▶ _Exercise prompt_:
Each line, starting at the one with "The image size is (1100, 825)." and running to the end of the data below, is to be set down again exactly, both ends included; leave pictures out.
*** Dataset records Section Begins ***
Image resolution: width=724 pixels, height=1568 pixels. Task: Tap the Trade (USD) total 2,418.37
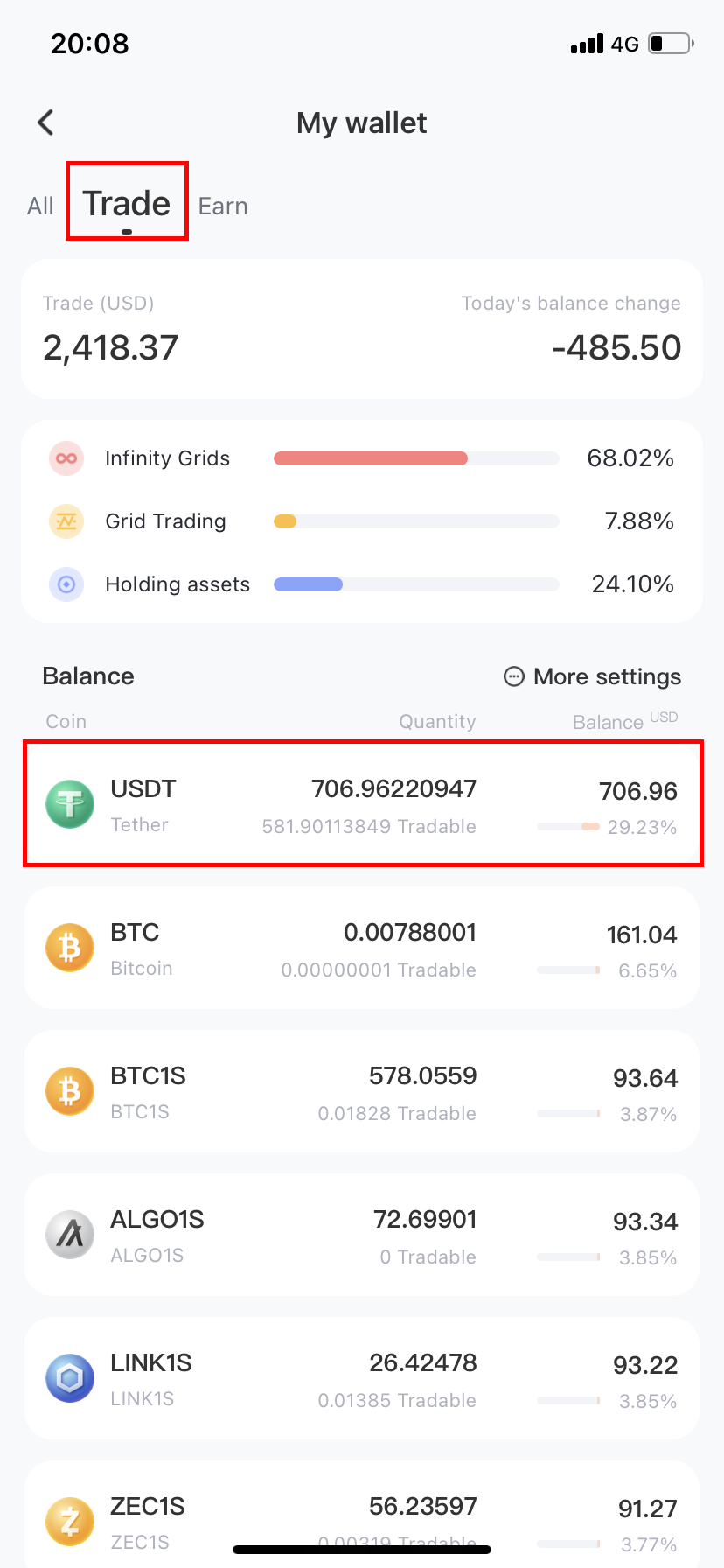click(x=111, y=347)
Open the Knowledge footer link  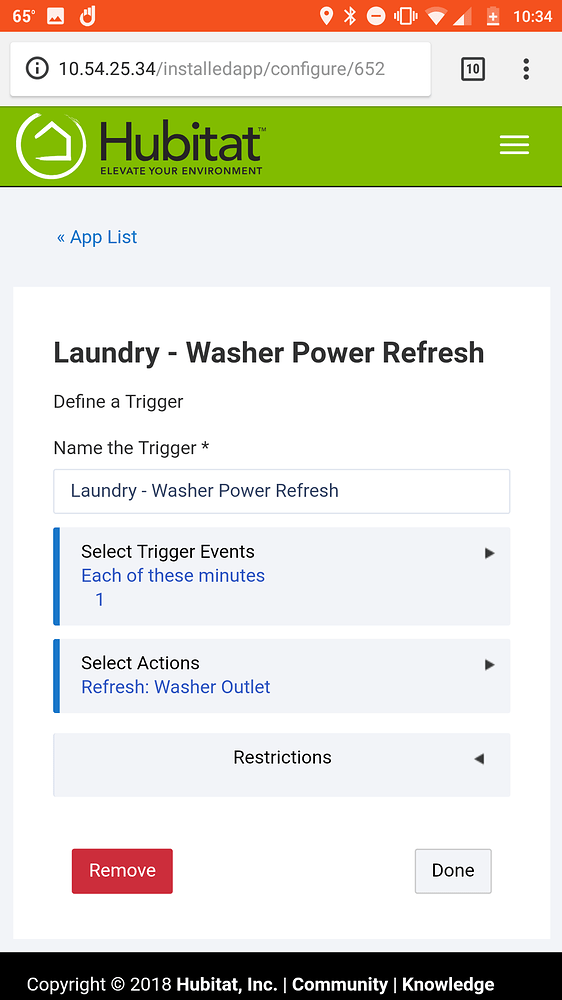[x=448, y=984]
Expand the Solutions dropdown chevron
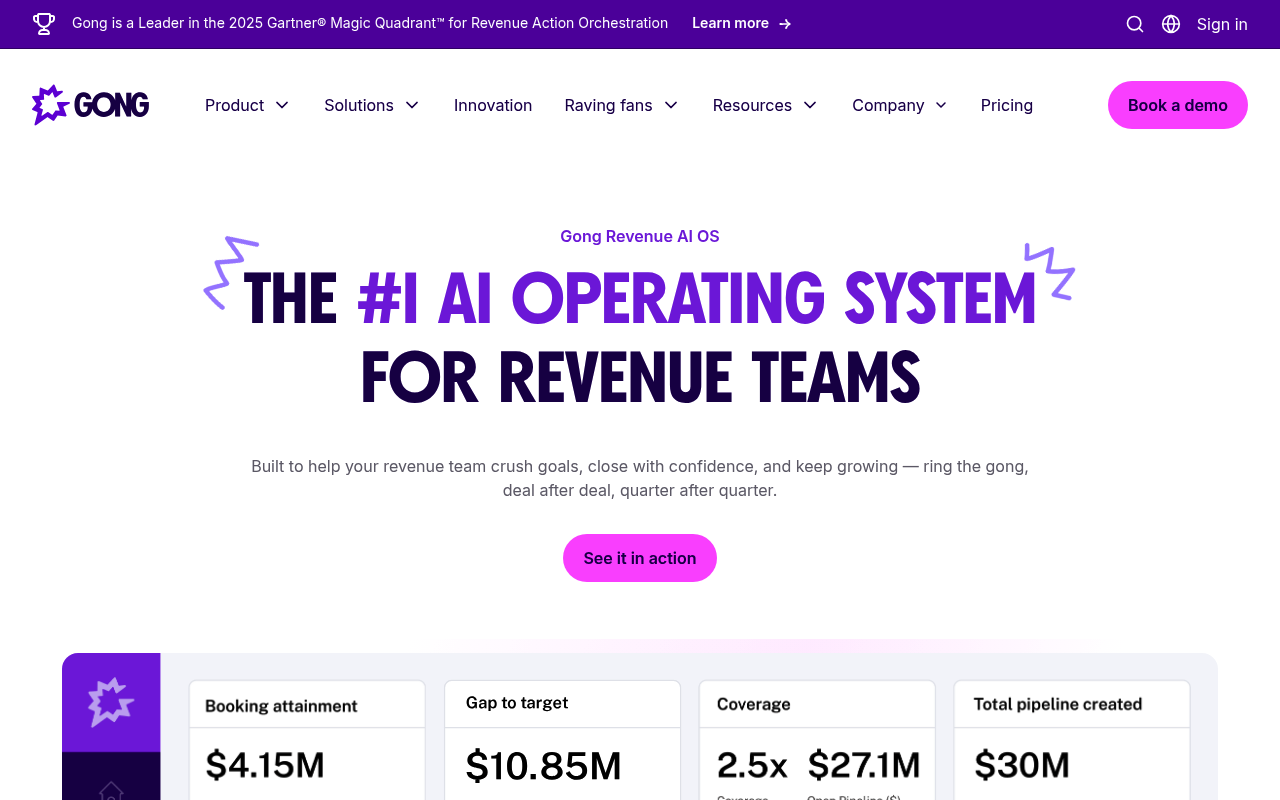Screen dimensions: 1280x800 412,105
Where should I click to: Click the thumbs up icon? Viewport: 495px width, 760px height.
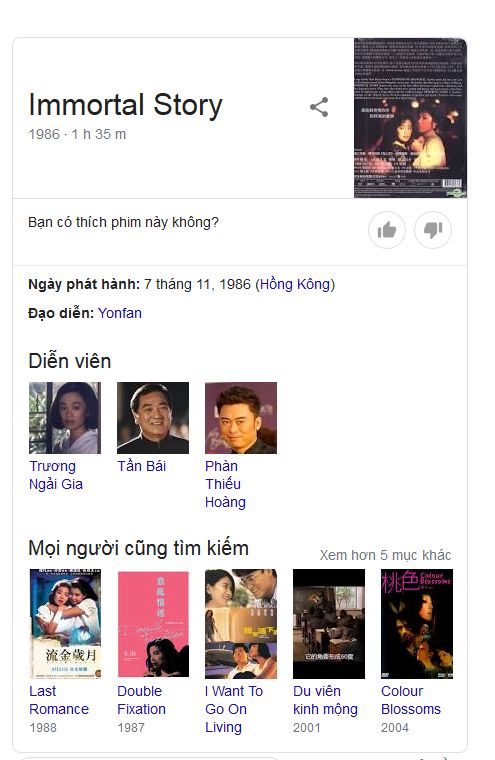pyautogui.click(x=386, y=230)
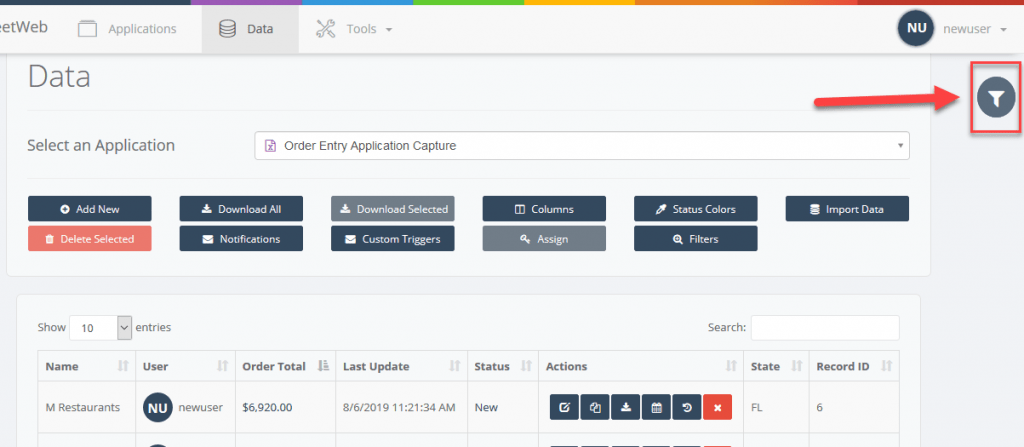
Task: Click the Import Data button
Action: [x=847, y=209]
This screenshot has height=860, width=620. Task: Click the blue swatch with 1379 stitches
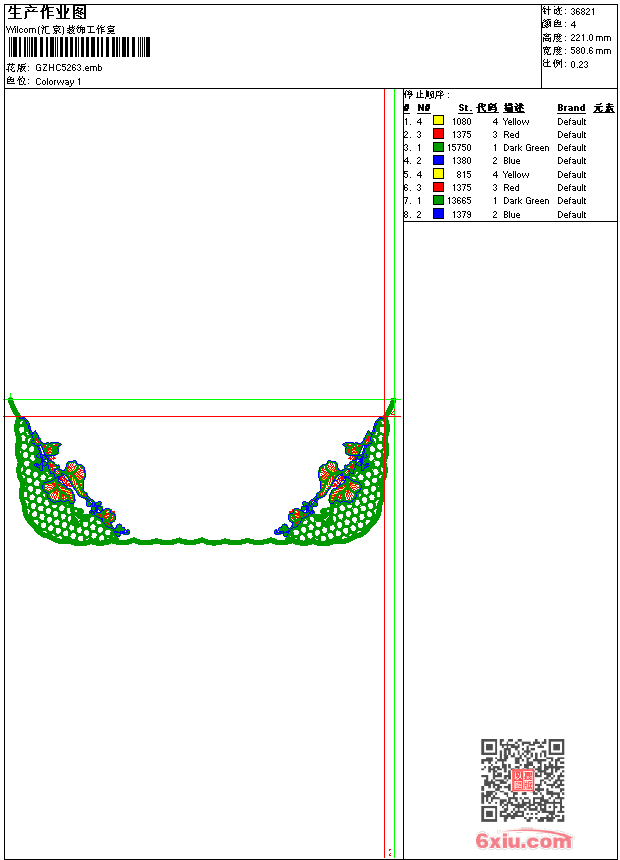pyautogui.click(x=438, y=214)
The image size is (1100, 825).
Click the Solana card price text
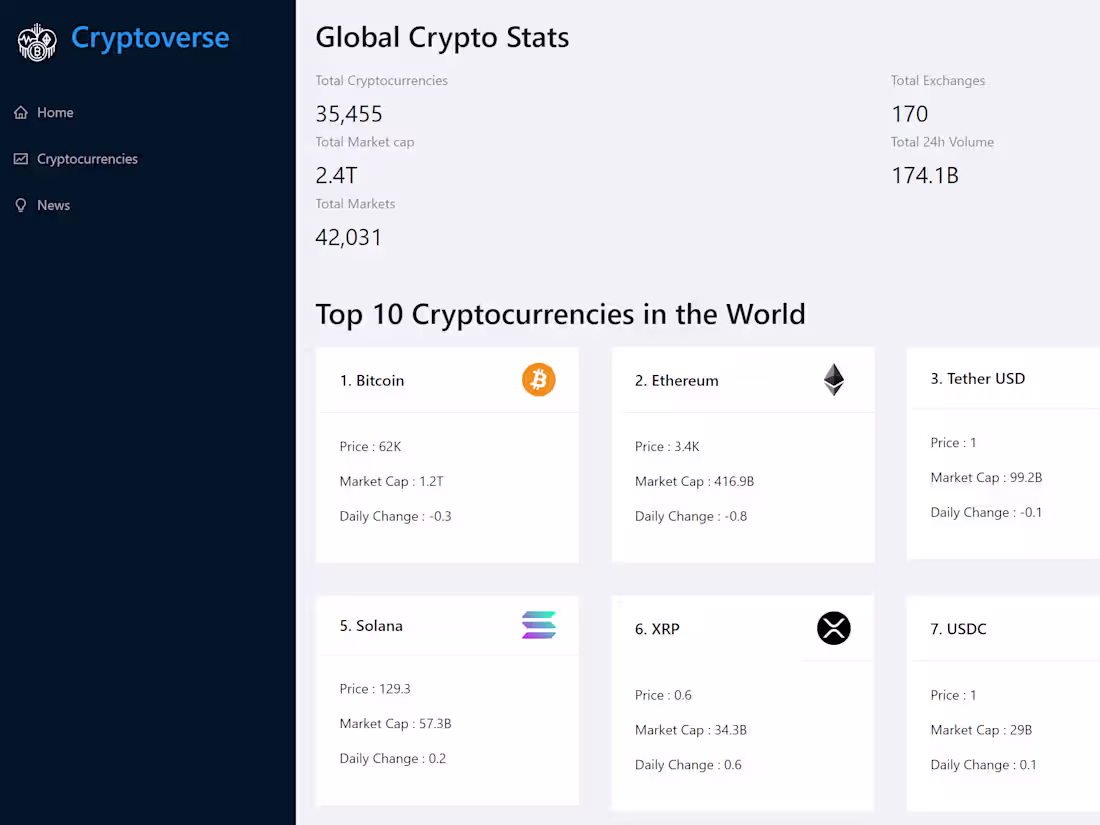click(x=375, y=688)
*** Dataset records Section Ends ***
▶ _Solution to the exercise_:
The image size is (1100, 825).
Click the Solana card price text
click(x=375, y=688)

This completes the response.